Un certain nombre de mots ou de concepts restent pesamment présents dans le discours ecclésiastique, sans présenter toujours une grande conformité à la réalité. Il faudrait en dresser la liste pour tenter de leur redonner un sens commun.


Pères apostoliques


Albert Olivier
Publié le 16 mars 2019 par Garrigues et Sentiers

Ainsi en est-il, premier exemple, de la « Sainte Église ». L’étiquette couvre peut-être une vision mystique de l’assemblée des disciples passés et présents du Christ, mais le qualificatif semble peu adapté à la situation de l’Église romaine en 2019 (en fait, plus ou moins, depuis deux millénaires). On répliquera : « Oui, elle est fondamentalement «sainte», puisque fondée par Jésus-Christ [?], mais elle est composée d’hommes faillibles ». Certes. Alors balayons devant la porte d’une expression ambiguë.

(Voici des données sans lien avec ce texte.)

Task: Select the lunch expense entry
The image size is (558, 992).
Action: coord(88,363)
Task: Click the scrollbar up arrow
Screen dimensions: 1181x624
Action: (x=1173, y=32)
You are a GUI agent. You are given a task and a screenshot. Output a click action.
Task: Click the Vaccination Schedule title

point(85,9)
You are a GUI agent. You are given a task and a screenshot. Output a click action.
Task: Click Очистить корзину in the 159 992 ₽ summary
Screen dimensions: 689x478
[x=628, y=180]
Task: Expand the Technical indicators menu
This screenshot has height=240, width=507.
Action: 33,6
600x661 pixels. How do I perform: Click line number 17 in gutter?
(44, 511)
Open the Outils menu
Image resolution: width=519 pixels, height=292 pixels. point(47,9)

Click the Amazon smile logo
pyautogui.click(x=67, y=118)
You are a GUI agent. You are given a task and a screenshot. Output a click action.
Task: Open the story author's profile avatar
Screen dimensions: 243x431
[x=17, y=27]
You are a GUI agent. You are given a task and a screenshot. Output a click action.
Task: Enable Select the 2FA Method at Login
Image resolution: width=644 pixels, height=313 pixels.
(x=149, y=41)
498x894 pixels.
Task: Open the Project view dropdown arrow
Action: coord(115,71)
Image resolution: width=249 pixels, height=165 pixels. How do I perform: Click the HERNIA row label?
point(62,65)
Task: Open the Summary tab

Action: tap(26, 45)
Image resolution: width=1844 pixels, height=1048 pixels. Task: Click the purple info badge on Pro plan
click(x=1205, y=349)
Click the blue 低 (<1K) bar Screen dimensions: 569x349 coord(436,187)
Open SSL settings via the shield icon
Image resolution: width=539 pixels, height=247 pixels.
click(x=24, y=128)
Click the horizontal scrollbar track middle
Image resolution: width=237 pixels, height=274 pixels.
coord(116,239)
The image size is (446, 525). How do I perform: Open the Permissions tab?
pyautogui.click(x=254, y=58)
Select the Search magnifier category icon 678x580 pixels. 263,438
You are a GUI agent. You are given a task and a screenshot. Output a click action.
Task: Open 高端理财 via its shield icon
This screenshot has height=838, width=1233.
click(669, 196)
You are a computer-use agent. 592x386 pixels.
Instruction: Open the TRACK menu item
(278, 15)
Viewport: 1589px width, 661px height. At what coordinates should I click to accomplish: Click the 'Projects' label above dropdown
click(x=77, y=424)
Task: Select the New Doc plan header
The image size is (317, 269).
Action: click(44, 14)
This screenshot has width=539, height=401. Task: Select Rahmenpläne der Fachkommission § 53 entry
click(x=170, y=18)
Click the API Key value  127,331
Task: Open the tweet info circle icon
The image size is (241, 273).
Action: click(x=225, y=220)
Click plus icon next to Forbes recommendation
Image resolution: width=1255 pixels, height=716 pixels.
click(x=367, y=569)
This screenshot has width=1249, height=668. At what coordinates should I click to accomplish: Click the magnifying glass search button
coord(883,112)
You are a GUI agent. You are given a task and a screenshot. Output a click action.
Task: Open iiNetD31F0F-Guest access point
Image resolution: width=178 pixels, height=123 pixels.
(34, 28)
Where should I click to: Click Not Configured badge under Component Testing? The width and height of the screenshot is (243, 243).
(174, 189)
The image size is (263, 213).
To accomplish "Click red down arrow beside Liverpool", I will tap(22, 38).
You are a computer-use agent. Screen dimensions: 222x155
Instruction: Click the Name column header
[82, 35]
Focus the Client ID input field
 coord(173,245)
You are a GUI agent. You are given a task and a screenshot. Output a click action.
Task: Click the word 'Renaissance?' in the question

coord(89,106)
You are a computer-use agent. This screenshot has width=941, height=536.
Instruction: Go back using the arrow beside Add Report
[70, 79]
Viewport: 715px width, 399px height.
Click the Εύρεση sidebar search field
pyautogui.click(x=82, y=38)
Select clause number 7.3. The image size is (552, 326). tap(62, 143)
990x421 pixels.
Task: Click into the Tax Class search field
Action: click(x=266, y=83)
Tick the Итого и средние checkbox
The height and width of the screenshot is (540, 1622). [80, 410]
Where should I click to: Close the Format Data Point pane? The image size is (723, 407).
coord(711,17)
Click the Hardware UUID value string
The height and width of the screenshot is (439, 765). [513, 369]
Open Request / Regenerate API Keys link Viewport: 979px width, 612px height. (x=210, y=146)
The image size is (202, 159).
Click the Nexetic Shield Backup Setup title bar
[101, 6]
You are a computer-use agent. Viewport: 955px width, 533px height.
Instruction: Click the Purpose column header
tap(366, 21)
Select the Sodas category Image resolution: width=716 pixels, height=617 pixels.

Il n’est pas question de réfuter la grandeur de la chasteté, « épine dorsale » de la vie religieuse ou cléricale, de dénier son écho prophétique pour annoncer ce que serait une vie « en Dieu » pour ceux qui en seraient physiquement et psychologiquement capables. Mais quelle est sa pertinence actuelle ? On découvre peu à peu l’ampleur du scandale de la pédophilie, apparemment largement répandue dans l’Église universelle. Comment une telle horreur a pu être commise par des personnes censées « représenter le Christ » ? Avaient-elles conscience du tort porté au message dont elles étaient porteuses ? Combien de temps faudra-t-il pour redonner confiance en une institution qui réaffirmait sans cesse la noblesse céleste de sa mission et en tirait vanité ?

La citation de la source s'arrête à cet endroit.